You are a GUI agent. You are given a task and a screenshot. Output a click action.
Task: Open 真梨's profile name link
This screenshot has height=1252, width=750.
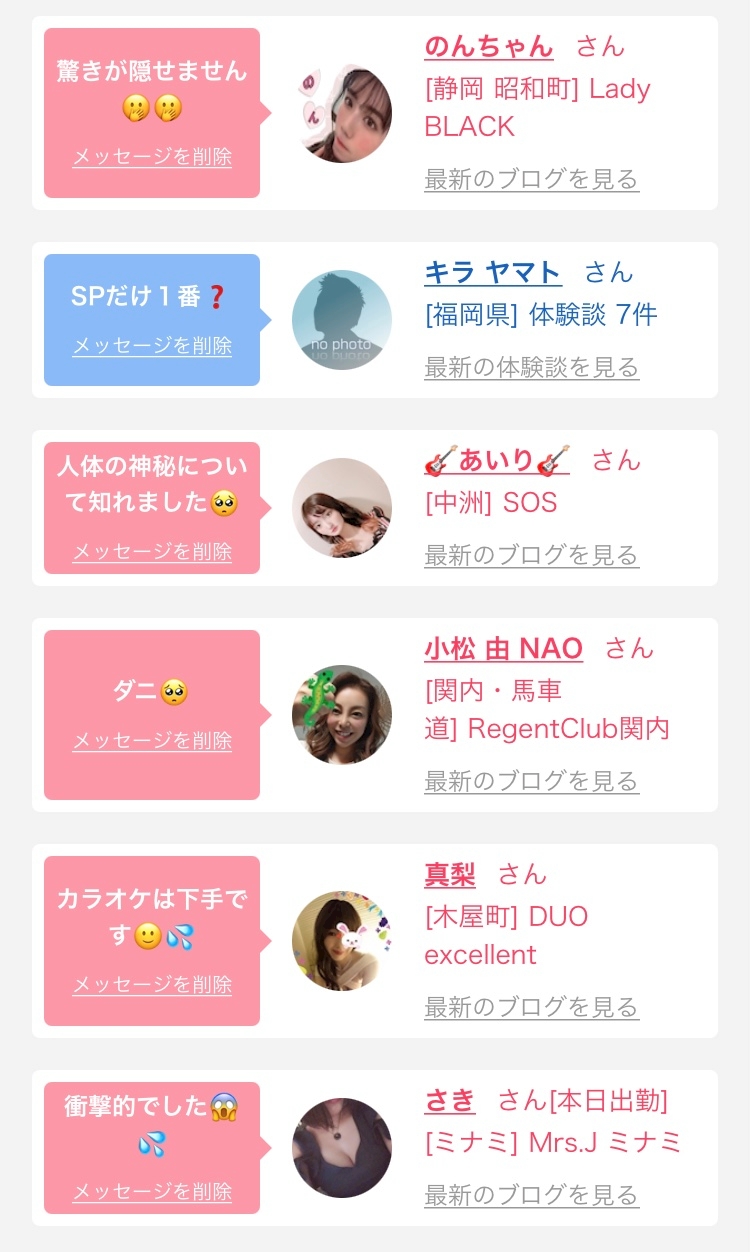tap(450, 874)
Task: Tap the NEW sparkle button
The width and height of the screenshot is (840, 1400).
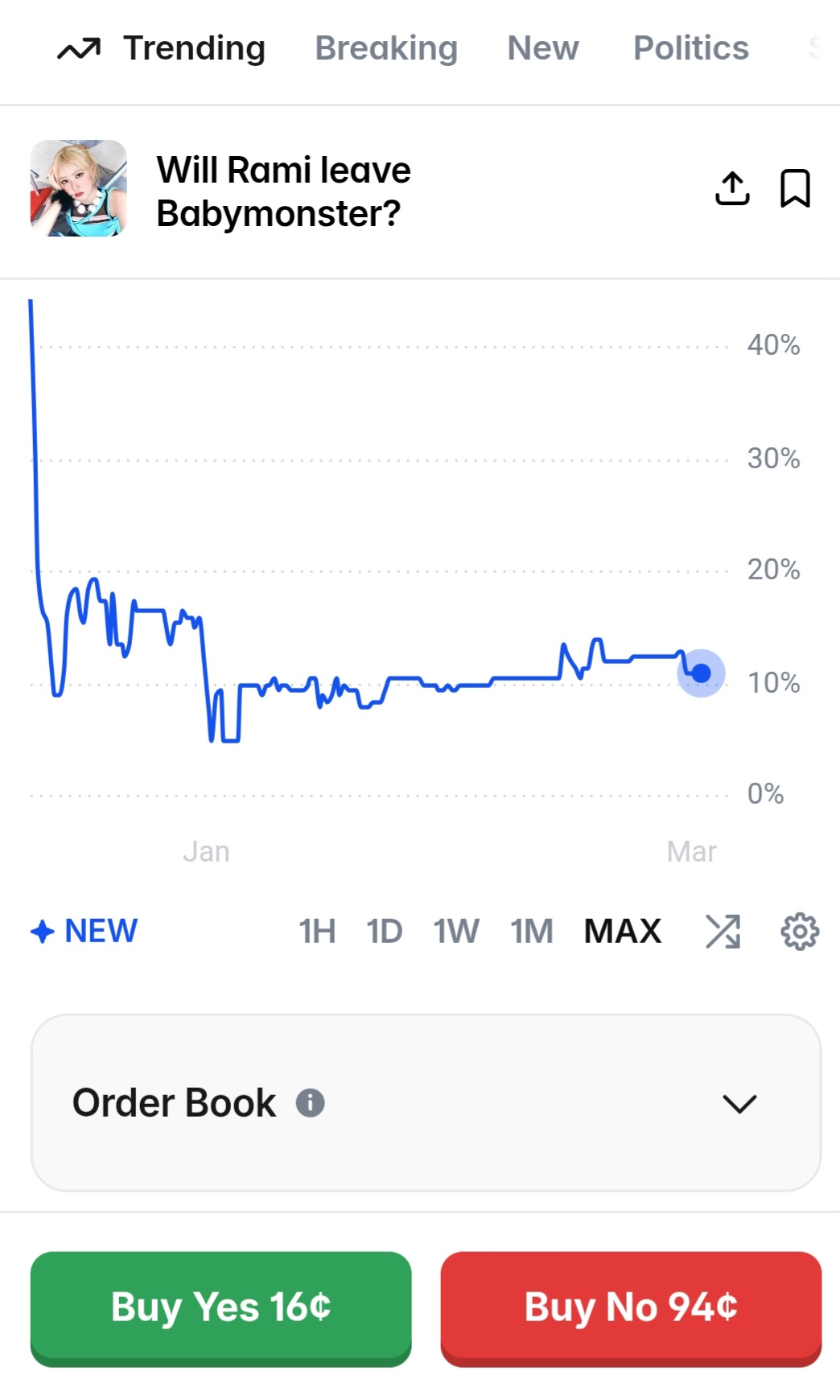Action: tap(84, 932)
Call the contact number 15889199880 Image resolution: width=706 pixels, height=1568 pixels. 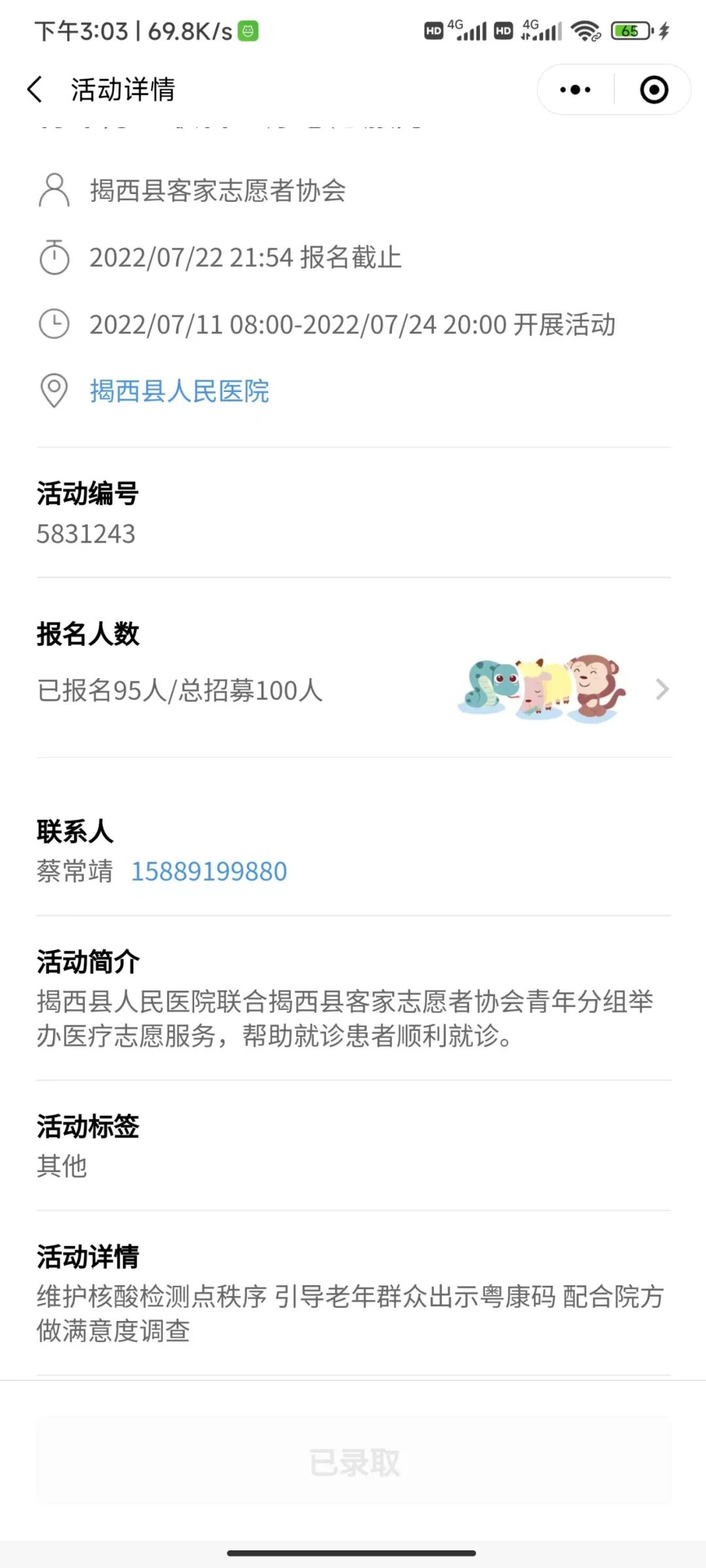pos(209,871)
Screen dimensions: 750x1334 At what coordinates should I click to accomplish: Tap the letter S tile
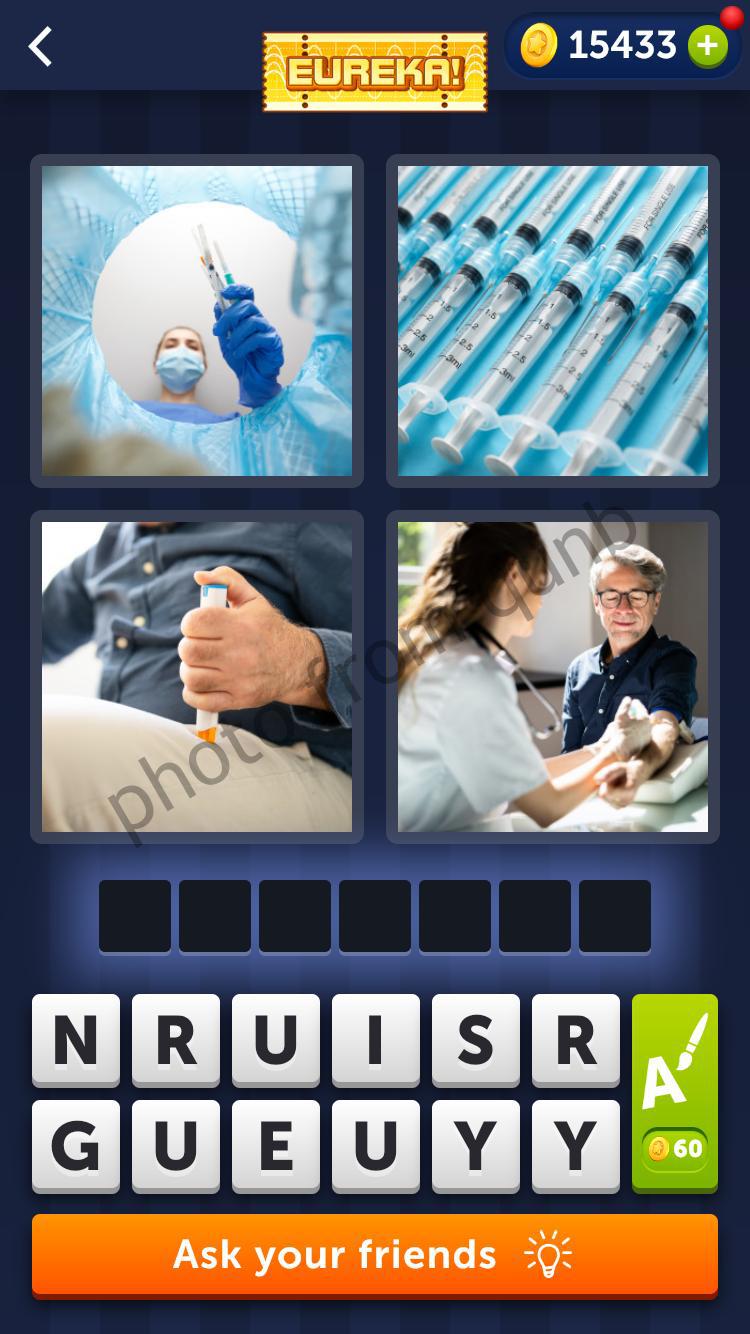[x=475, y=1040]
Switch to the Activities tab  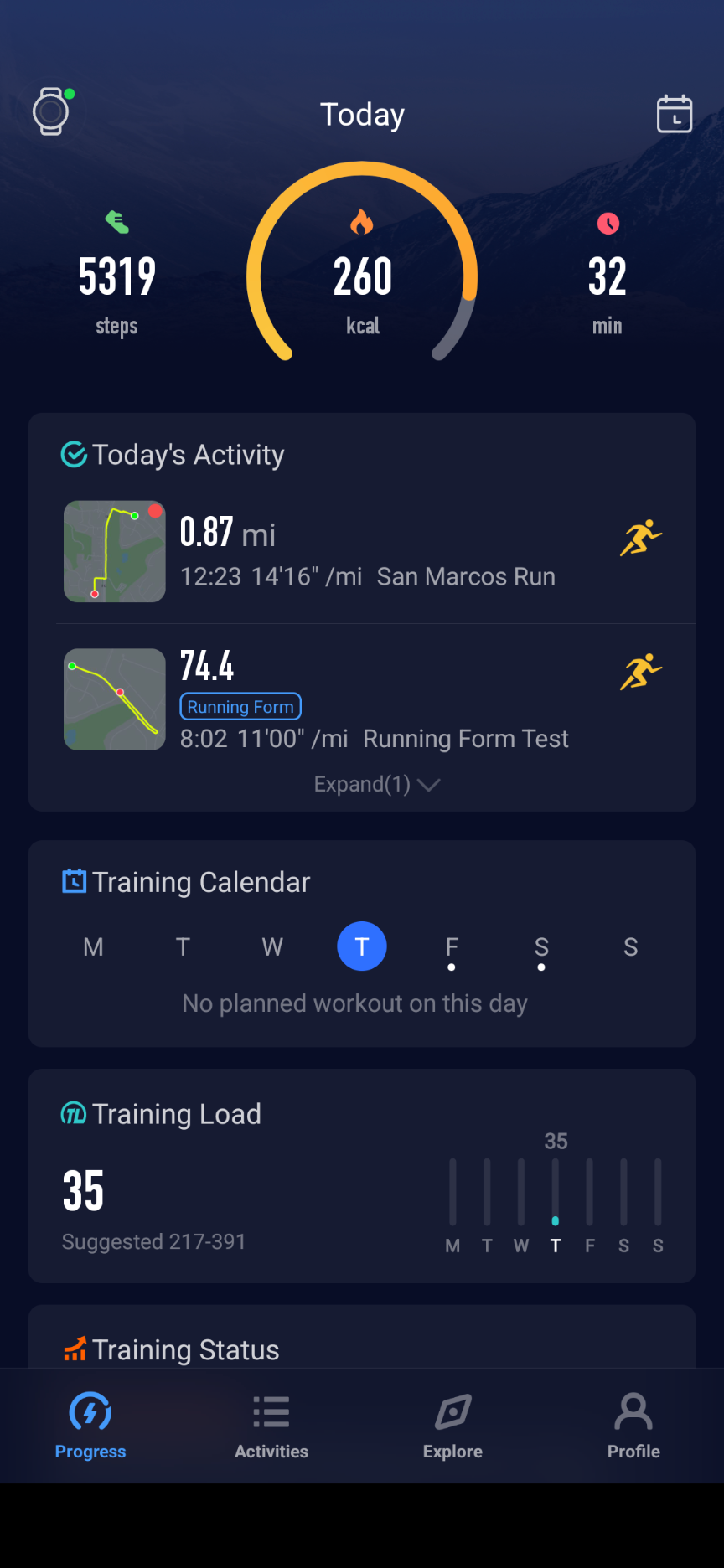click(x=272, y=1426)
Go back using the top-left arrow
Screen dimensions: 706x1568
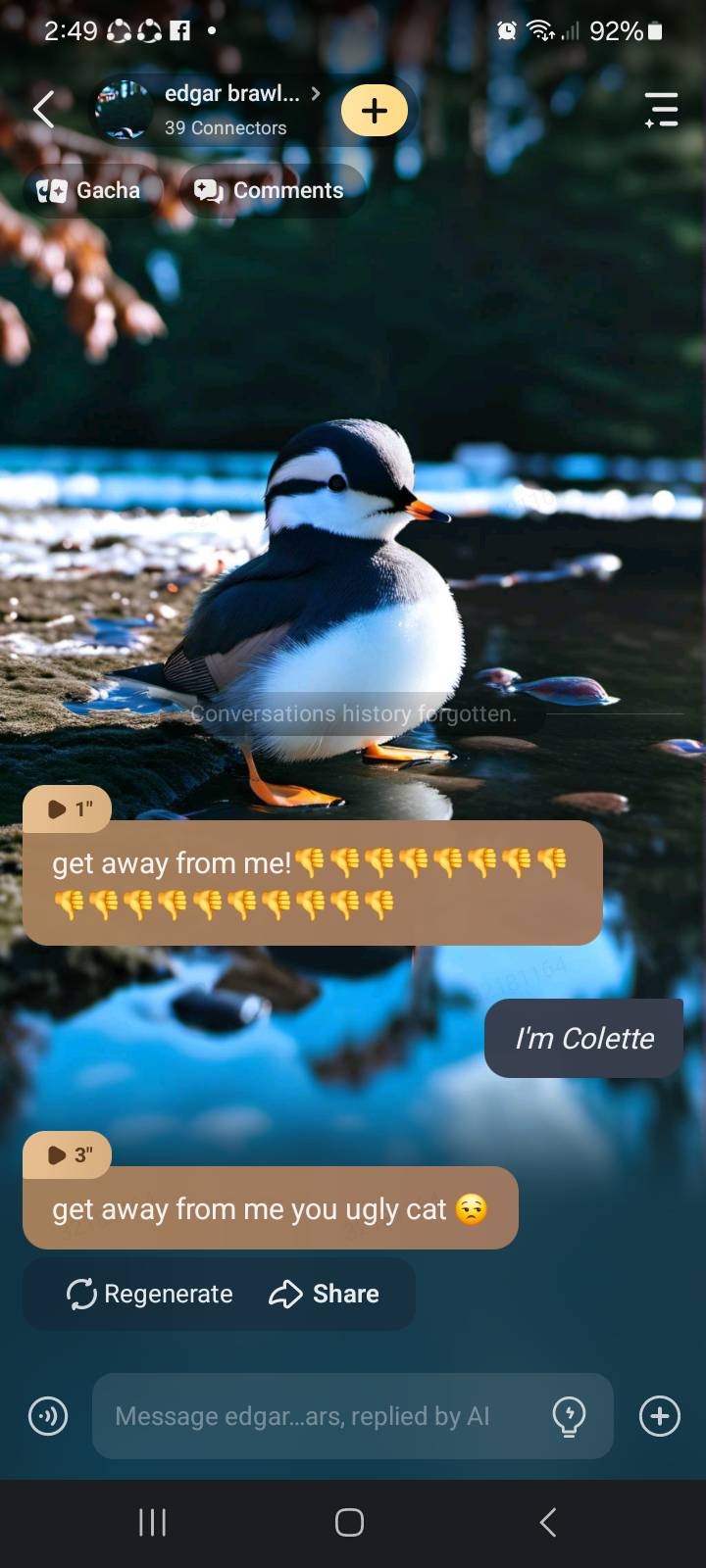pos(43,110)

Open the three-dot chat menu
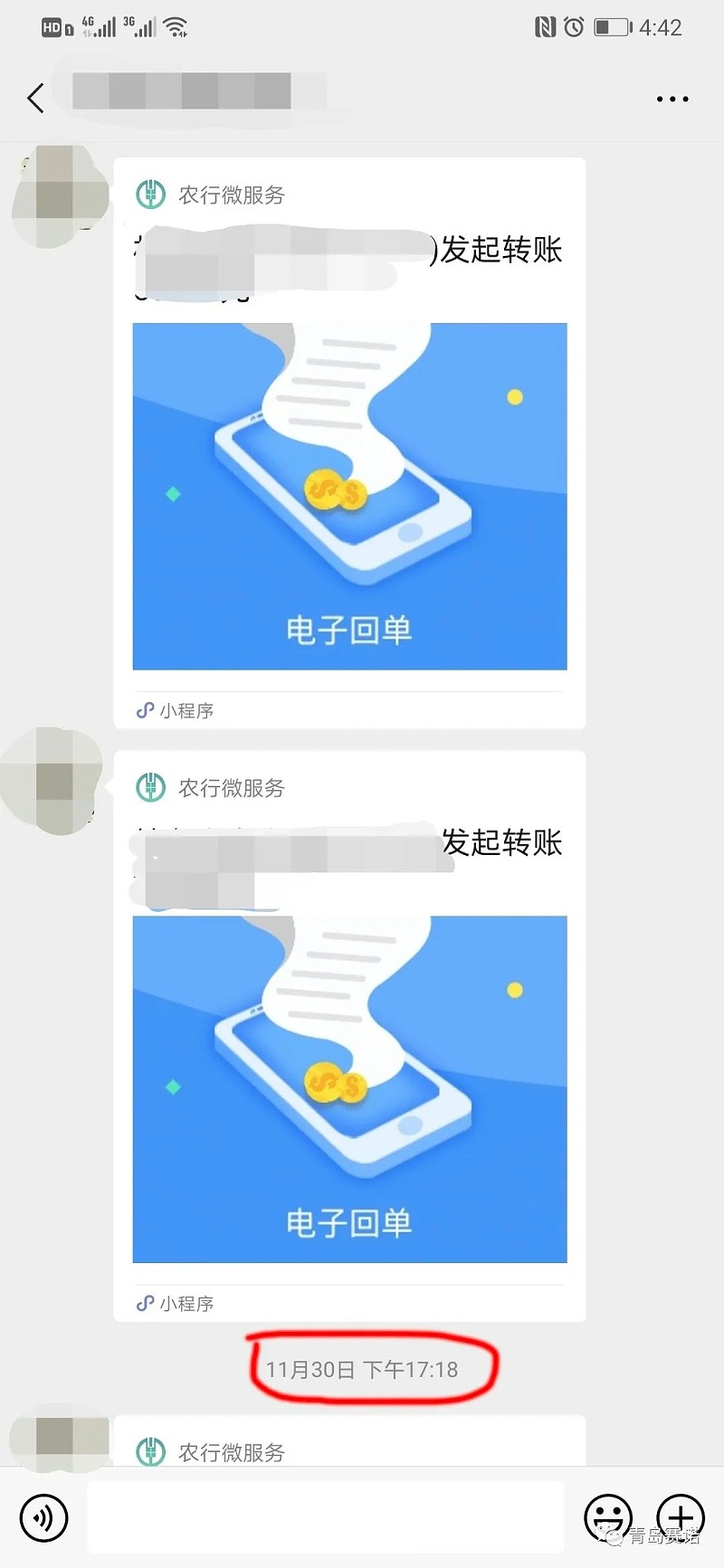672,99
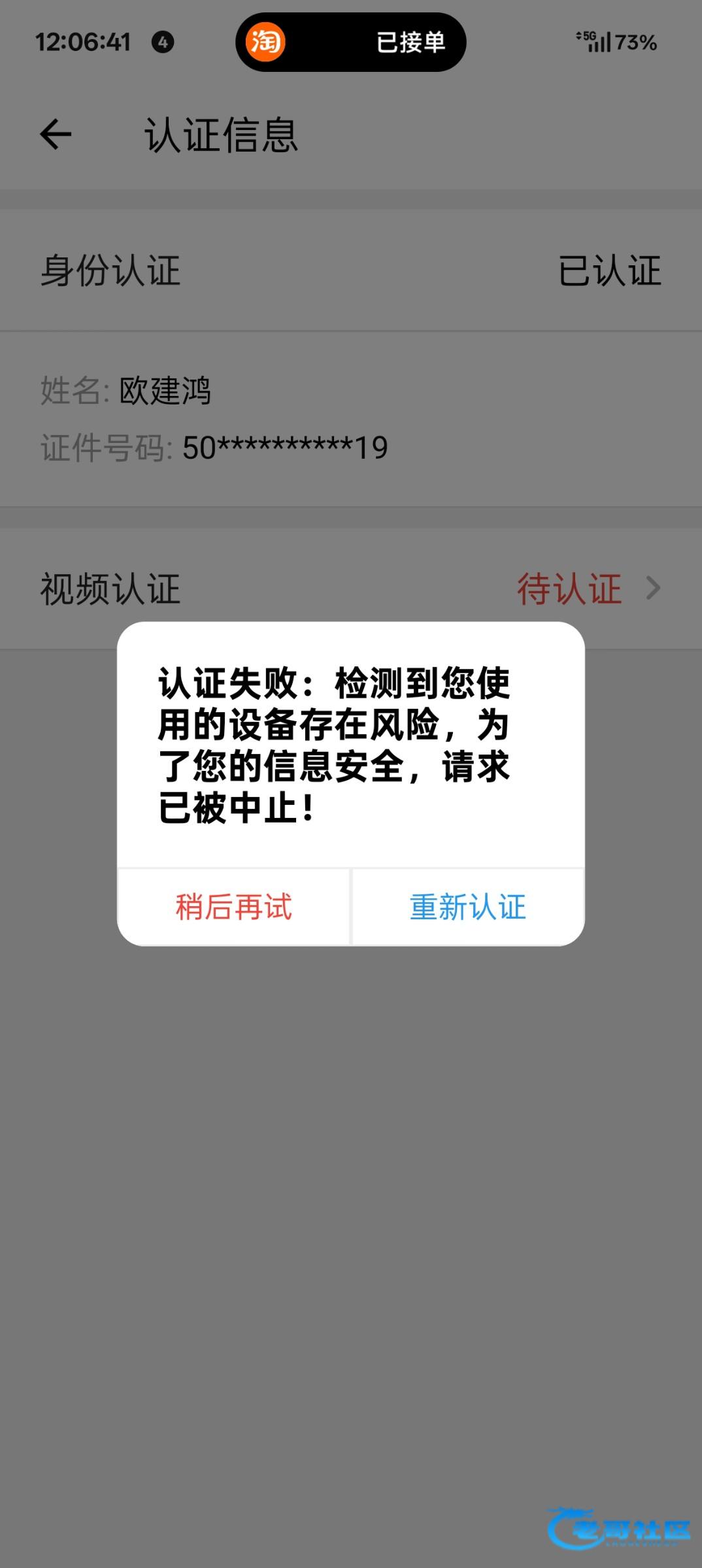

====

Prompt:
Rewrite the stretch from the line containing "Go back using the top-left arrow" through the end of the lines, substituting "upper-left arrow" for "top-left arrow" and keeping everything else the same. Leave the pictures out.

Expected answer:
Go back using the upper-left arrow
Screen dimensions: 706x1568
pos(43,110)

Open the three-dot chat menu
672,99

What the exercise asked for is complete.